EXERCISE OBJECTIVE:
From the line below containing "At what coordinates" to the final line, print each line exactly as written. No pictures belong in the copy.

DATA EXCERPTS:
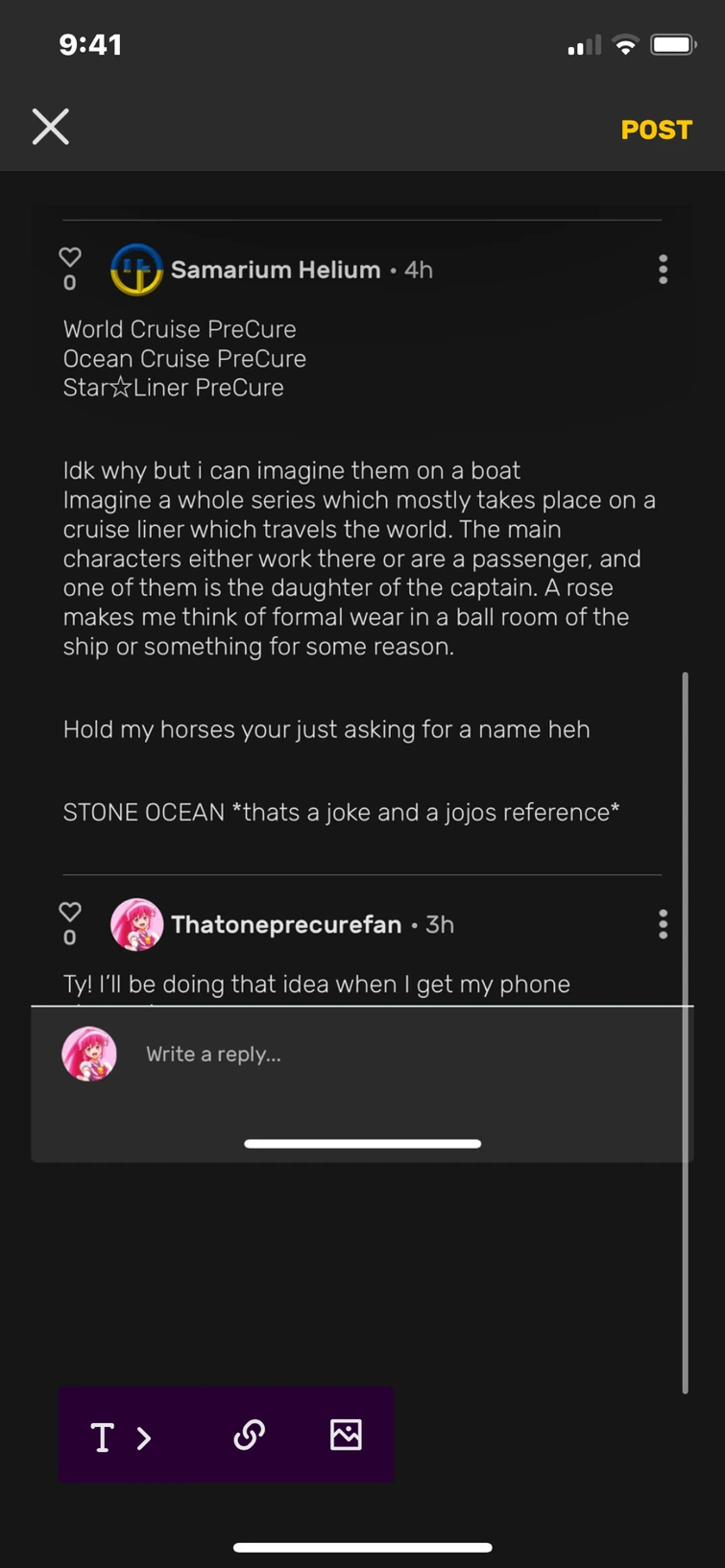This screenshot has height=1568, width=725.
Task: Insert a link with the link icon
Action: 249,1435
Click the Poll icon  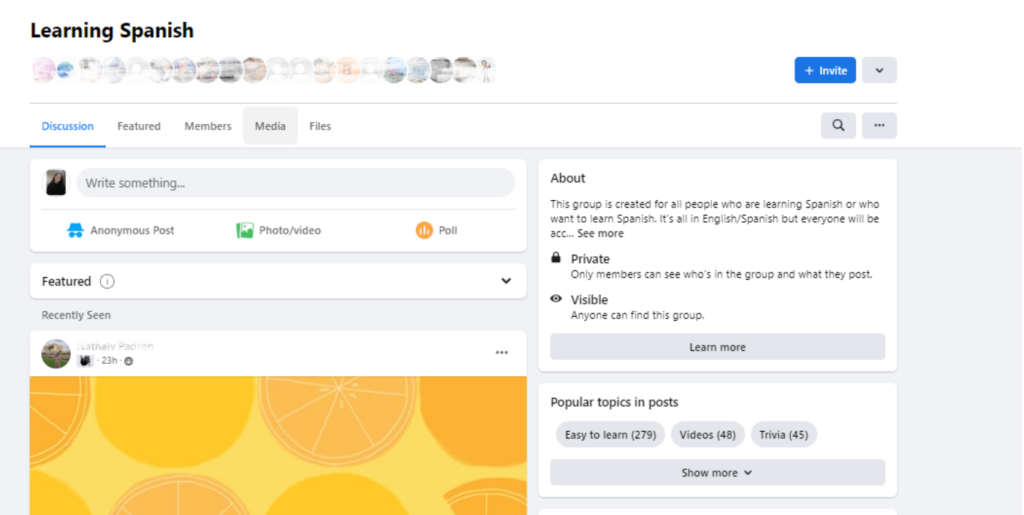pos(424,230)
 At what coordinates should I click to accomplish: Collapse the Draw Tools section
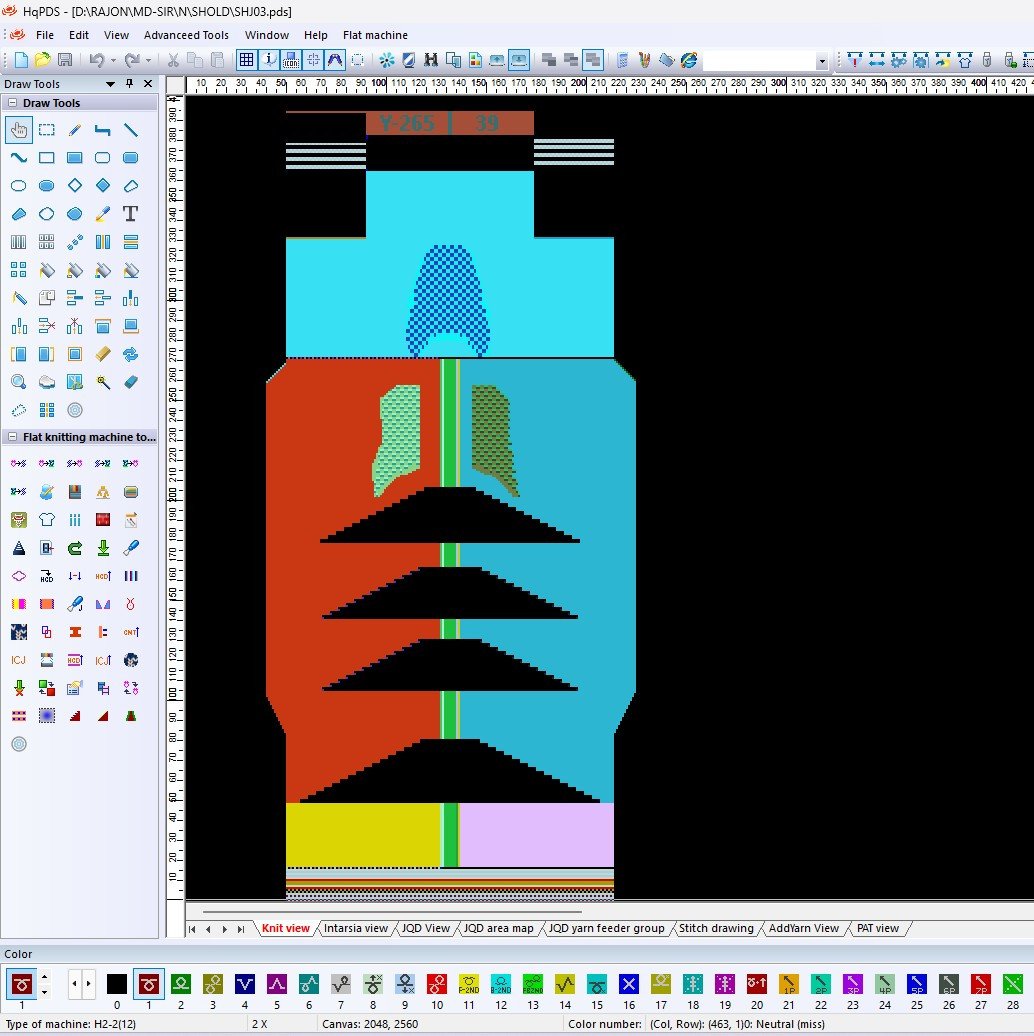12,103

TASK SOLUTION:
 At what coordinates should I click to accomplish: Collapse the Draw Tools section
12,103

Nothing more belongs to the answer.